Put another way, the secondary transducer-reflector pair 171 causes
cavitation in the flow chamber upstream of the primary
transducer-reflector pair 170, creating micro-bubbles. Attachment
to the bubbles allows for easier separation of the second fluid or
particulate from the host fluid using the primary
transducer-reflector pair 170, which aligns the second fluid or
particulate into planes in the flow chamber.
[0085] Yet another exemplary arrangement of the transducer 120 and
reflector 130 is illustrated in FIG. 11. In this arrangement, the
transducer(s) 120 can be driven to set the entire system into
vibration at the resonant frequency of wall 122/132. By exciting
wall 122/132, acoustic standing waves can be created in the flow
chamber, which can be used to separate the mixture 101 into planes
of particles and layers of clarified fluid therein. As illustrated
here, one transducer 120 is present on the exterior (or backside)

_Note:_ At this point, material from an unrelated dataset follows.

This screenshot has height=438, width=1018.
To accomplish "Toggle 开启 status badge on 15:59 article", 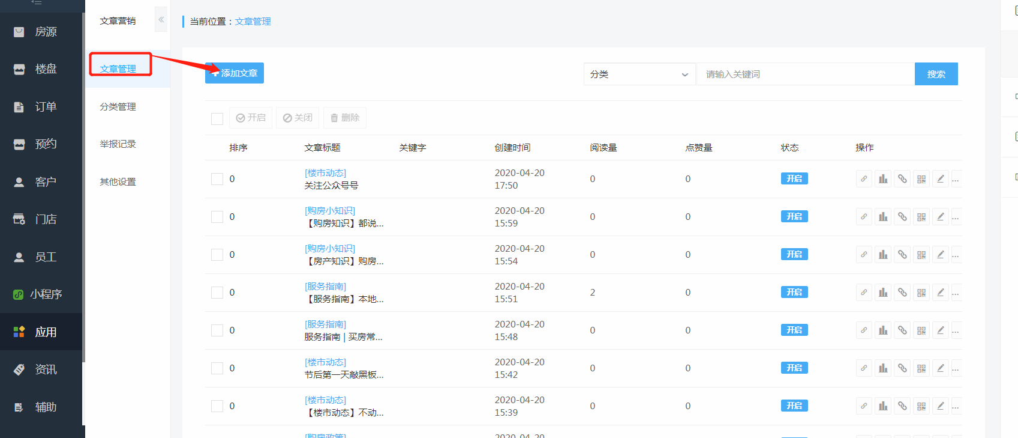I will click(794, 217).
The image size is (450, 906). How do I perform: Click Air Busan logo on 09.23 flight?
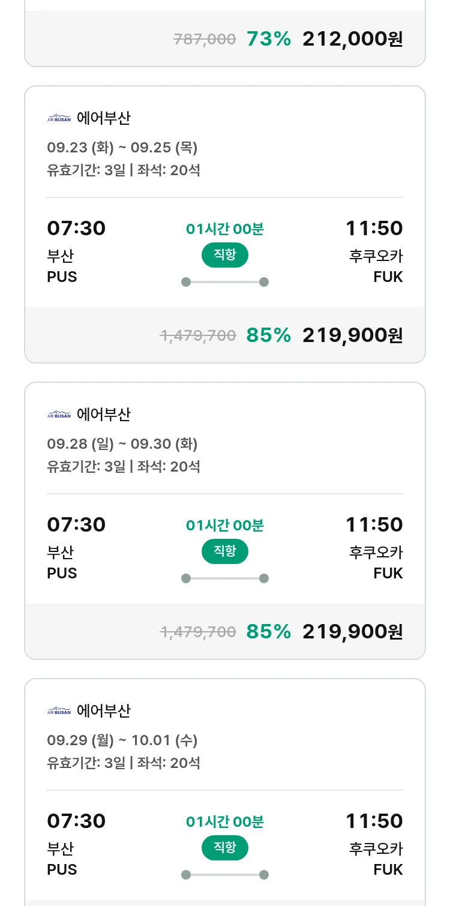[59, 118]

of wall 122. Optional transducer 120 is illustrated in dashed line
on the exterior of wall 132. When only one transducer is used, the
transducer causes the wall the vibrate, which will reflect off of
the opposite wall.
[0086] Some further explanation of the ultrasonic transducers used
in the devices, systems, and methods of the present disclosure may
be helpful as well. In this regard, the transducers use a
piezoelectric crystal, usually made of PZT-8 (lead zirconate
titanate). Such crystals may have a 1 inch diameter and a nominal 2
MHz resonance frequency, and may also be of a larger size. Each
ultrasonic transducer module can have only one crystal, or can have
multiple crystals that each act as a separate ultrasonic transducer
and are either controlled by one or multiple amplifiers. The
crystals can be square, rectangular, irregular polygon, or
generally of any arbitrary shape. The transducer(s) is/are used to
create a pressure field that generates forces of the same order of
magnitude both orthogonal to the standing wave direction (lateral)

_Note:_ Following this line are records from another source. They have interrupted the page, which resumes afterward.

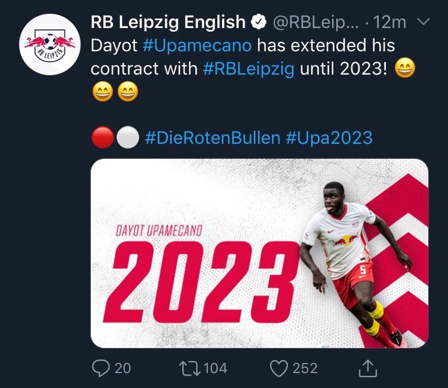The image size is (448, 388).
Task: View the 252 likes count
Action: click(x=305, y=368)
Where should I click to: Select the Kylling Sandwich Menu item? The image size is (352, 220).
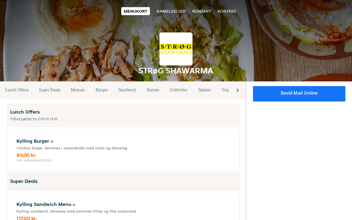(x=123, y=207)

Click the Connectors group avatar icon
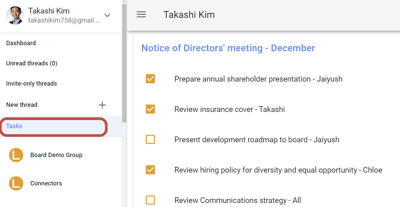tap(16, 183)
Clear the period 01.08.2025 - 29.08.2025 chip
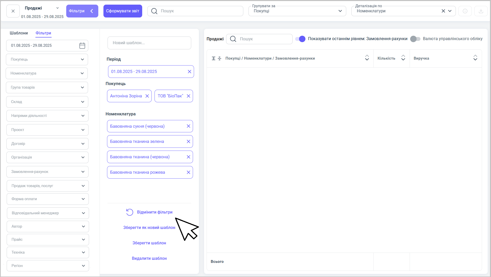 coord(189,72)
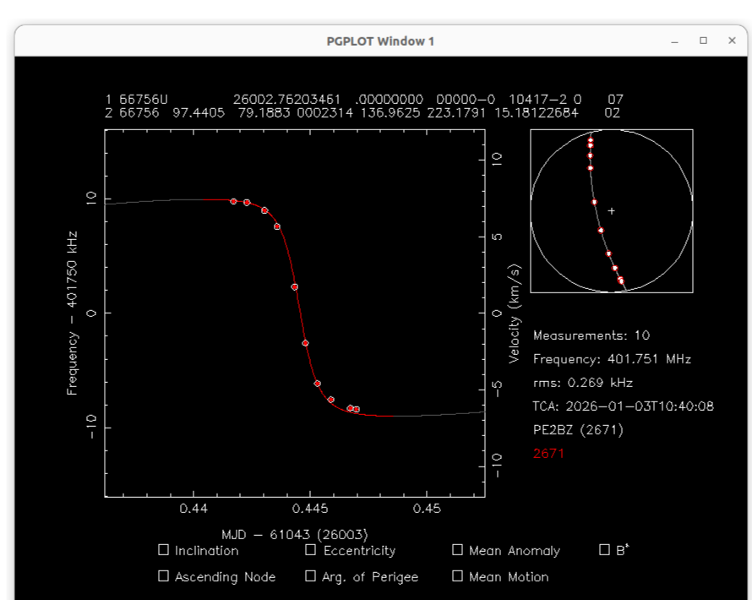Check the Mean Anomaly box

457,550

and in the standing wave direction (axial).
[0087] FIG. 12 is a cross-sectional diagram of a conventional
ultrasonic transducer. This transducer has a wear plate 50 at a
bottom end, epoxy layer 52, ceramic crystal 54 (made of, e.g. PZT),
an epoxy layer 56, and a backing layer 58. On either side of the
ceramic crystal, there is an electrode: a positive electrode 61 and
a negative electrode 63. The epoxy layer 56 attaches backing layer
58 to the crystal 54. The entire assembly is contained in a housing
60 which may be made out of, for example, aluminum. An electrical
adapter 62 provides connection for wires to pass through the
housing and connect to leads (not shown) which attach to the
crystal 54. Typically, backing layers are designed to add damping
and to create a broadband transducer with uniform displacement
across a wide range of frequency and are designed to suppress
excitation at particular vibrational eigen-modes. Wear plates are
usually designed as impedance transformers to better match the
characteristic impedance of the medium into which the transducer
radiates.
[0088] FIG. 13 is a cross-sectional view of an ultrasonic
transducer 81 of the present disclosure. Transducer 81 is shaped as
a disc or a plate, and has an aluminum housing 82. The
piezoelectric crystal is a mass of perovskite ceramic crystals,
each consisting of a small, tetravalent metal ion, usually titanium
or zirconium, in a lattice of larger, divalent metal ions, usually
lead or barium, and O2-- ions. As an example, a PZT (lead zirconate
titanate) crystal 86 defines the bottom end of the transducer, and
is exposed from the exterior of the housing. The crystal is
supported on its perimeter by a small elastic layer 98, e.g.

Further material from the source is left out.